Here, we simulate this by taking a trained `model_A` and creating `model_B` on top of it.

In [None]:
# Simulating a pretrained model A
model_A = keras.models.Sequential([
    keras.layers.Flatten(input_shape=[28, 28]),
    keras.layers.Dense(300, activation="relu", kernel_initializer="he_normal"),
    keras.layers.Dense(100, activation="relu", kernel_initializer="he_normal"),
    keras.layers.Dense(10, activation="softmax")
])
model_A.compile(loss="sparse_categorical_crossentropy", optimizer="sgd", metrics=["accuracy"])
model_A.fit(X_train[:1000], y_train[:1000], epochs=1, verbose=0) # Quick pretraining

# Reuse layers for Model B (Transfer Learning)
# We reuse all layers except the output layer
model_B_on_A = keras.models.Sequential(model_A.layers[:-1])
model_B_on_A.add(keras.layers.Dense(1, activation="sigmoid")) # New binary classification head

# Freeze reused layers to prevent destroying their weights during the first few epochs
for layer in model_B_on_A.layers[:-1]:
    layer.trainable = False

model_B_on_A.compile(loss="binary_crossentropy", optimizer="sgd", metrics=["accuracy"])
print("Transfer Learning model ready. Reused layers are frozen.")

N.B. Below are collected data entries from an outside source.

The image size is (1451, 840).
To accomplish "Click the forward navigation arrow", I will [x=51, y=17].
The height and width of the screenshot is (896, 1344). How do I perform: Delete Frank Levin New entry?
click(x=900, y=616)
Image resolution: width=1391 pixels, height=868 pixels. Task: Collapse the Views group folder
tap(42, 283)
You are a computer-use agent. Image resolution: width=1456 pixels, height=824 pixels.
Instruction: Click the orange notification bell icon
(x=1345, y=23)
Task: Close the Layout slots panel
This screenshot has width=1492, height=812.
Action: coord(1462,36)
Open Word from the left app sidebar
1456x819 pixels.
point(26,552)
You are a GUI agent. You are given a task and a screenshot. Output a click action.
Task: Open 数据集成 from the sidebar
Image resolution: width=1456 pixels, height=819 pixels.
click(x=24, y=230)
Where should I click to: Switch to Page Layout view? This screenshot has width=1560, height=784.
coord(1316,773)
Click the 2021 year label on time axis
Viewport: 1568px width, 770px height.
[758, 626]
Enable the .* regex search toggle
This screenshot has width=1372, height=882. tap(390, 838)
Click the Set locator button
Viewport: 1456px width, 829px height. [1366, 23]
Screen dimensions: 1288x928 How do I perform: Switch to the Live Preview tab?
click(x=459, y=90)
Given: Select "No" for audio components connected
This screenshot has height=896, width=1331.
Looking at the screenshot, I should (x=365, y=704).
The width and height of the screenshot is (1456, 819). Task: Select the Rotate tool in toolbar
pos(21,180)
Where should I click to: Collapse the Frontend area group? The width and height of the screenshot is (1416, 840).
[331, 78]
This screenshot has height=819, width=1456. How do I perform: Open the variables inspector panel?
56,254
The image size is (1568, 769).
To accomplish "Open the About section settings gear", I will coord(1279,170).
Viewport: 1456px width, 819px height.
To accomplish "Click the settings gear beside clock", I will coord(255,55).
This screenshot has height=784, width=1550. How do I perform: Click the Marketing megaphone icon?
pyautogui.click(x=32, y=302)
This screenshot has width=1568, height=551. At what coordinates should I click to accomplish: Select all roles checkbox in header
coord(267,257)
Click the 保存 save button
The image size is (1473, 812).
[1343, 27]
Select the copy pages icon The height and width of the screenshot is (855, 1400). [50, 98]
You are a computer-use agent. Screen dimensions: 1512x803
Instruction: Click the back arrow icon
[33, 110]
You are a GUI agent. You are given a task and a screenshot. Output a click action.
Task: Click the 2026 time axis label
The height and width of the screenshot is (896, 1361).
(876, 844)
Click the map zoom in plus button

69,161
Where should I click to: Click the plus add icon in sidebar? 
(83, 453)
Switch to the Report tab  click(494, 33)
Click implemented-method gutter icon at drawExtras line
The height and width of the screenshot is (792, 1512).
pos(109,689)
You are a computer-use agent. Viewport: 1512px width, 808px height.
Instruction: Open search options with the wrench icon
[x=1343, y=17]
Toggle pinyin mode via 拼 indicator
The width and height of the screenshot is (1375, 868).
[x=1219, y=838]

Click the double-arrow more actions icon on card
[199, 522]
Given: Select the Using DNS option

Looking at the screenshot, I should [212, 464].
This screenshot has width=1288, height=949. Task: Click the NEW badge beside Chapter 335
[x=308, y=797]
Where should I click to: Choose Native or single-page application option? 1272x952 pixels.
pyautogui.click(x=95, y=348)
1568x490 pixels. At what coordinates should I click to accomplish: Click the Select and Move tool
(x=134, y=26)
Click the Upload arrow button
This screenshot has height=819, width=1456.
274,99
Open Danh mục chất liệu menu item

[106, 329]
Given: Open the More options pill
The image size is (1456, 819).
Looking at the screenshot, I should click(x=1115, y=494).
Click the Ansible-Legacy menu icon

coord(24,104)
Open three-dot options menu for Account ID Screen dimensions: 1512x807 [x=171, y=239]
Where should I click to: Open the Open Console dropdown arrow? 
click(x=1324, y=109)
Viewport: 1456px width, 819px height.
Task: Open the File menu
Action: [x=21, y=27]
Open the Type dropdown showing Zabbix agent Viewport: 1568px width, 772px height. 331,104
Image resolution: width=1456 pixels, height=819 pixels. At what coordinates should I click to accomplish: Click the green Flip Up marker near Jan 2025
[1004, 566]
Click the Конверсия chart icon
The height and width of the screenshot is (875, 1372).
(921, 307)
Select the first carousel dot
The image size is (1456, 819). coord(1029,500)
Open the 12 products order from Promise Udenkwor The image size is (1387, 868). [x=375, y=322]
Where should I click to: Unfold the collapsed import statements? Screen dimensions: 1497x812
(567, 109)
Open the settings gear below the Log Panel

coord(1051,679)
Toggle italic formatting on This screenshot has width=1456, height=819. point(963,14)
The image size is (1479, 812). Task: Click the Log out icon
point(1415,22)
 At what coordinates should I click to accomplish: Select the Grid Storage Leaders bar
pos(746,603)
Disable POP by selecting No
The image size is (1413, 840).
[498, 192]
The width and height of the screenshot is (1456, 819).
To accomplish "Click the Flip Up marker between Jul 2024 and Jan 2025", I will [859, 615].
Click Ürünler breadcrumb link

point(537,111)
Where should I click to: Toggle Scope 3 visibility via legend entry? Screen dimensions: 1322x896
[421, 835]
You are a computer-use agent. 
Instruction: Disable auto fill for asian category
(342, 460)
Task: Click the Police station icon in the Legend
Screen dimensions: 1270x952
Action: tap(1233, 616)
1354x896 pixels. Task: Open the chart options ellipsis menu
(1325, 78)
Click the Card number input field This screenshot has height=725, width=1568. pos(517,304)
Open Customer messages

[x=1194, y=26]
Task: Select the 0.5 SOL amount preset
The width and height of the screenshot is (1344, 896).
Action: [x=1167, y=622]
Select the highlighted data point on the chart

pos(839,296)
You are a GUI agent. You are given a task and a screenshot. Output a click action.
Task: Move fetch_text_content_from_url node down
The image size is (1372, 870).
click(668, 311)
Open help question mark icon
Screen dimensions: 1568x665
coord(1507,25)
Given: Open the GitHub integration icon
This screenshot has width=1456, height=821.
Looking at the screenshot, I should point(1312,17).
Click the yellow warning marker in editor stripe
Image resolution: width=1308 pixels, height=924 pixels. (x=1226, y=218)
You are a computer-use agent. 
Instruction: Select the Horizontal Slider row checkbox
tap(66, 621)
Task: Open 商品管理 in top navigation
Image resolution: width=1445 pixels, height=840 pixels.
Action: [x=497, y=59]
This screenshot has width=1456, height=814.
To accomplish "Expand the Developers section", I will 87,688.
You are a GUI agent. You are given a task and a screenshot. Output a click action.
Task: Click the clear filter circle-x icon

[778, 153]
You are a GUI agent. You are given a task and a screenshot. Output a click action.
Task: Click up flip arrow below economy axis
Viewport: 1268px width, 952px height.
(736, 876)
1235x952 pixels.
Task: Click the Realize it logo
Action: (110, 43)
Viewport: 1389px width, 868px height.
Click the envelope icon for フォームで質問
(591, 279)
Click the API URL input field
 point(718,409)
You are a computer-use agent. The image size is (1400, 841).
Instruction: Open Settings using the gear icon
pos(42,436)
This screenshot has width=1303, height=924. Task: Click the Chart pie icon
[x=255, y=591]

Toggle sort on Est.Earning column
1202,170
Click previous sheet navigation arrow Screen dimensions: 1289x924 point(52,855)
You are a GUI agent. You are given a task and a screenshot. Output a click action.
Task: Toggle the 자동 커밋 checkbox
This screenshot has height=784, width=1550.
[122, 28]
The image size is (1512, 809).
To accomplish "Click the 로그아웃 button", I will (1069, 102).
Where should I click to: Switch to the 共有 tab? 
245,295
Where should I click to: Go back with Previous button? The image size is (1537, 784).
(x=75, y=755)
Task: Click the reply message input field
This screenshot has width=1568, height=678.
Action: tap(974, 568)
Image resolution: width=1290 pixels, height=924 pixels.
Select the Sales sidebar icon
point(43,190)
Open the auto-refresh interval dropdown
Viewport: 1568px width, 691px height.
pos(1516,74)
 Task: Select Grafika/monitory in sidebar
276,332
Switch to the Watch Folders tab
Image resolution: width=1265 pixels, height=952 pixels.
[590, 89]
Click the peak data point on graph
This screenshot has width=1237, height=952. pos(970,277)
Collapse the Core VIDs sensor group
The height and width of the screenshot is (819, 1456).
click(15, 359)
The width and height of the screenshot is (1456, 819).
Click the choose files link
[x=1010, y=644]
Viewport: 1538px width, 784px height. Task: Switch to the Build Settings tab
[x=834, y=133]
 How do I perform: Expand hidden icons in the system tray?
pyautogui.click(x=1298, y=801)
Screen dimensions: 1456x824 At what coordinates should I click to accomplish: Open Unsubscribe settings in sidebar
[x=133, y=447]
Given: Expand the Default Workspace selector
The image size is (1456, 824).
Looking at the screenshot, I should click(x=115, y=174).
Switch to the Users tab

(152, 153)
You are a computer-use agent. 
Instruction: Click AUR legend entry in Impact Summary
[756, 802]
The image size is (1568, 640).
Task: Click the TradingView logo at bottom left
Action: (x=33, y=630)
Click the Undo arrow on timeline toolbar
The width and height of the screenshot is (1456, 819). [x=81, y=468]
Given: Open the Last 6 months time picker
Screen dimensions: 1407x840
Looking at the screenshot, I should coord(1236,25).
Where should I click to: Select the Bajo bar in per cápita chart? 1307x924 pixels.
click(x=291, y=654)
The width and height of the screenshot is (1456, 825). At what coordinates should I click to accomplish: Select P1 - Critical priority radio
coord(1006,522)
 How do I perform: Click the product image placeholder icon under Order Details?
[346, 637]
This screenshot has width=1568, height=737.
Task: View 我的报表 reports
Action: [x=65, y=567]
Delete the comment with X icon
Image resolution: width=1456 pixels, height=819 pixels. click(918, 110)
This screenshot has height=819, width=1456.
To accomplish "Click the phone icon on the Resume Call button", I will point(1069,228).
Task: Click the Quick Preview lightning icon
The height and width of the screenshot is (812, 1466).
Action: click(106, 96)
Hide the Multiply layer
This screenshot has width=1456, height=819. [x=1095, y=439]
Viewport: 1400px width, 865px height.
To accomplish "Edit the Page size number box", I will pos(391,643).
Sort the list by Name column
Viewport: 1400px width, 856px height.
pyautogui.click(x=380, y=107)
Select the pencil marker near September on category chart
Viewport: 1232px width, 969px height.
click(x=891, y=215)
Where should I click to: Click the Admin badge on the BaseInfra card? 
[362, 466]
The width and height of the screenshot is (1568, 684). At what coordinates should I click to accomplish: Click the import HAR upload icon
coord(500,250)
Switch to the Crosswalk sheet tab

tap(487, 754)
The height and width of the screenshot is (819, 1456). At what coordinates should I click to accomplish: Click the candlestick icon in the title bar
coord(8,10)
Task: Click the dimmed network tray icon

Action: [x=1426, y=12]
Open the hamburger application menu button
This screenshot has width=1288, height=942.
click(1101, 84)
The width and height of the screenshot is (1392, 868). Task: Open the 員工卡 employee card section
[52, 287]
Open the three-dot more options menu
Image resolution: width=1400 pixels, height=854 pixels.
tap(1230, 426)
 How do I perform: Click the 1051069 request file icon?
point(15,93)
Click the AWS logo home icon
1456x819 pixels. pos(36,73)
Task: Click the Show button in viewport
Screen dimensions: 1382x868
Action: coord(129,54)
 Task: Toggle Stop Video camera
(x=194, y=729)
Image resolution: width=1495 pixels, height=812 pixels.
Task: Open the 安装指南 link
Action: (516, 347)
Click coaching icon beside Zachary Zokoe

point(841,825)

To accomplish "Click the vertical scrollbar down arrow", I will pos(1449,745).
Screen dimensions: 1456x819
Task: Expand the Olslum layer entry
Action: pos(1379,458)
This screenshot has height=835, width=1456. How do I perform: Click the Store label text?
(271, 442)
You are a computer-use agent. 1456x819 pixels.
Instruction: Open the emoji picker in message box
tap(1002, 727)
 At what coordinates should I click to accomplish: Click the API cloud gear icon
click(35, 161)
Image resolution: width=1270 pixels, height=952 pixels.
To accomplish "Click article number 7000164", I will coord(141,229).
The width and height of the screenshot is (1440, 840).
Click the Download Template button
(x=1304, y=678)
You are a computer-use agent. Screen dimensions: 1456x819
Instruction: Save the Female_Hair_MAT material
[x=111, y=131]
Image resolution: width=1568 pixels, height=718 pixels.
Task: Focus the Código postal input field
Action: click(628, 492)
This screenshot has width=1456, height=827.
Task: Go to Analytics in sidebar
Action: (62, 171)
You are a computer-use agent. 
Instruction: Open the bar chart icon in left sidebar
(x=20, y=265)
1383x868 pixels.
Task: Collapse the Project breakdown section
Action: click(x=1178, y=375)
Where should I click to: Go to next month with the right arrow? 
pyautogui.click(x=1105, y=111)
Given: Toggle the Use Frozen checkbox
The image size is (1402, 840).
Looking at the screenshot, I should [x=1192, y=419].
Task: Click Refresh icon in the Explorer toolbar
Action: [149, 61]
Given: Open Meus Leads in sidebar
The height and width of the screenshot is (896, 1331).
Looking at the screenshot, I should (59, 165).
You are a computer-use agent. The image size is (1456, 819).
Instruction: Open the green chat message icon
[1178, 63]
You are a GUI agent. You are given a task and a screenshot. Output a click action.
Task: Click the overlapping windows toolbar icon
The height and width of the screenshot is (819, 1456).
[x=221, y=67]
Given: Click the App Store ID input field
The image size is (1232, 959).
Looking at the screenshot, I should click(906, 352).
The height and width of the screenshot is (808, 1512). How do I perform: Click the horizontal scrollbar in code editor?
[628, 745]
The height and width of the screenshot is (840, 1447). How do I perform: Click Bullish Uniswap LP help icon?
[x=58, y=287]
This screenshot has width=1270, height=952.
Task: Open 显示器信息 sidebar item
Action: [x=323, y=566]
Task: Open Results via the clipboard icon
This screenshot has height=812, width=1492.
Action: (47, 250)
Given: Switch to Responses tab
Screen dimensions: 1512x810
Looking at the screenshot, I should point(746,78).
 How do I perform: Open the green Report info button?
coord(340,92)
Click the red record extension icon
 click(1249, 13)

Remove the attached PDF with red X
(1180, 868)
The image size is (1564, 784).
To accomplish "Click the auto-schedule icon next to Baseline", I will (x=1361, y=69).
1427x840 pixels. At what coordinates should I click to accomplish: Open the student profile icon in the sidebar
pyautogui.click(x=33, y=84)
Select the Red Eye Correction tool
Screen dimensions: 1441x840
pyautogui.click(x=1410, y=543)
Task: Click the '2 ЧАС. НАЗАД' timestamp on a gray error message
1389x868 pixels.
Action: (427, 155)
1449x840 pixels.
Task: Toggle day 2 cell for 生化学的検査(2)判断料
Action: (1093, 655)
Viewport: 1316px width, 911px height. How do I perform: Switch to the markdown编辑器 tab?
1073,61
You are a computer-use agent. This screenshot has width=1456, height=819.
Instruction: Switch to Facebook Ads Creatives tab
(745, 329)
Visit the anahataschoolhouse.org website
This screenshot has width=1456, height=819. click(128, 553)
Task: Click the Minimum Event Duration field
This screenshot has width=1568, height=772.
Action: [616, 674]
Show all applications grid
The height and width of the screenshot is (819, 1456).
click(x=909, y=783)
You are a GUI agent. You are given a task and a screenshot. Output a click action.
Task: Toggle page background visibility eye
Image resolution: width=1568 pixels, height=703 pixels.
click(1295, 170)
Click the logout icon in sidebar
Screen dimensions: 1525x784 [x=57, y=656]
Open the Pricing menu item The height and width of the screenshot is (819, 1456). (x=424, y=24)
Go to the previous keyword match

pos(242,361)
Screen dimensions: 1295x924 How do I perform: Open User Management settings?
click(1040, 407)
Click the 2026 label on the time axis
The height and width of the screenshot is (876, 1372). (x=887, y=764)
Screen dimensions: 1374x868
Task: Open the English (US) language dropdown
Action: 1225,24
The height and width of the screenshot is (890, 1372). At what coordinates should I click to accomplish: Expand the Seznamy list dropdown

### D. Optimizers and Learning Rate Scheduling
We will demonstrate the **Nadam** optimizer (Adam + Nesterov Momentum) combined with an **Exponential Decay** schedule.

In [None]:
# Learning Rate Schedule: Exponential Decay
# decayed_learning_rate = initial_learning_rate * decay_rate ^ (step / decay_steps)
lr_schedule = keras.optimizers.schedules.ExponentialDecay(
    initial_learning_rate=0.01,
    decay_steps=10000,
    decay_rate=0.9)

# Nadam Optimizer: Often converges faster than standard SGD or Adam
optimizer = keras.optimizers.Nadam(learning_rate=lr_schedule)

model_opt = keras.models.Sequential([
    keras.layers.Flatten(input_shape=[28, 28]),
    keras.layers.Dense(300, activation="selu", kernel_initializer="lecun_normal"),
    keras.layers.Dense(100, activation="selu", kernel_initializer="lecun_normal"),
    keras.layers.Dense(10, activation="softmax")
])

model_opt.compile(loss="sparse_categorical_crossentropy", 
                  optimizer=optimizer, 
                  metrics=["accuracy"])

print("Model configured with Nadam optimizer and Exponential Decay LR.")

### E. Regularization: Dropout
Implementing **Dropout**, the most popular regularization technique for DNNs. A dropout rate of 0.2 means 20% of neurons are ignored at each step.

In [None]:
model_dropout = keras.models.Sequential([
    keras.layers.Flatten(input_shape=[28, 28]),
    keras.layers.Dense(300, activation="elu", kernel_initializer="he_normal"),
    
    # Dropout layer applied after activation
    # Ideally placed after every dense layer
    keras.layers.Dropout(rate=0.2),
    
    keras.layers.Dense(100, activation="elu", kernel_initializer="he_normal"),
    keras.layers.Dropout(rate=0.2),
    
    keras.layers.Dense(10, activation="softmax")
])

model_dropout.compile(loss="sparse_categorical_crossentropy",
                      optimizer="adam",
                      metrics=["accuracy"])

# Training the dropout model
# Dropout is only active during training, not during evaluation/testing.
history = model_dropout.fit(X_train, y_train, epochs=5, 
                            validation_data=(X_valid, y_valid))

print("Training with Dropout complete.")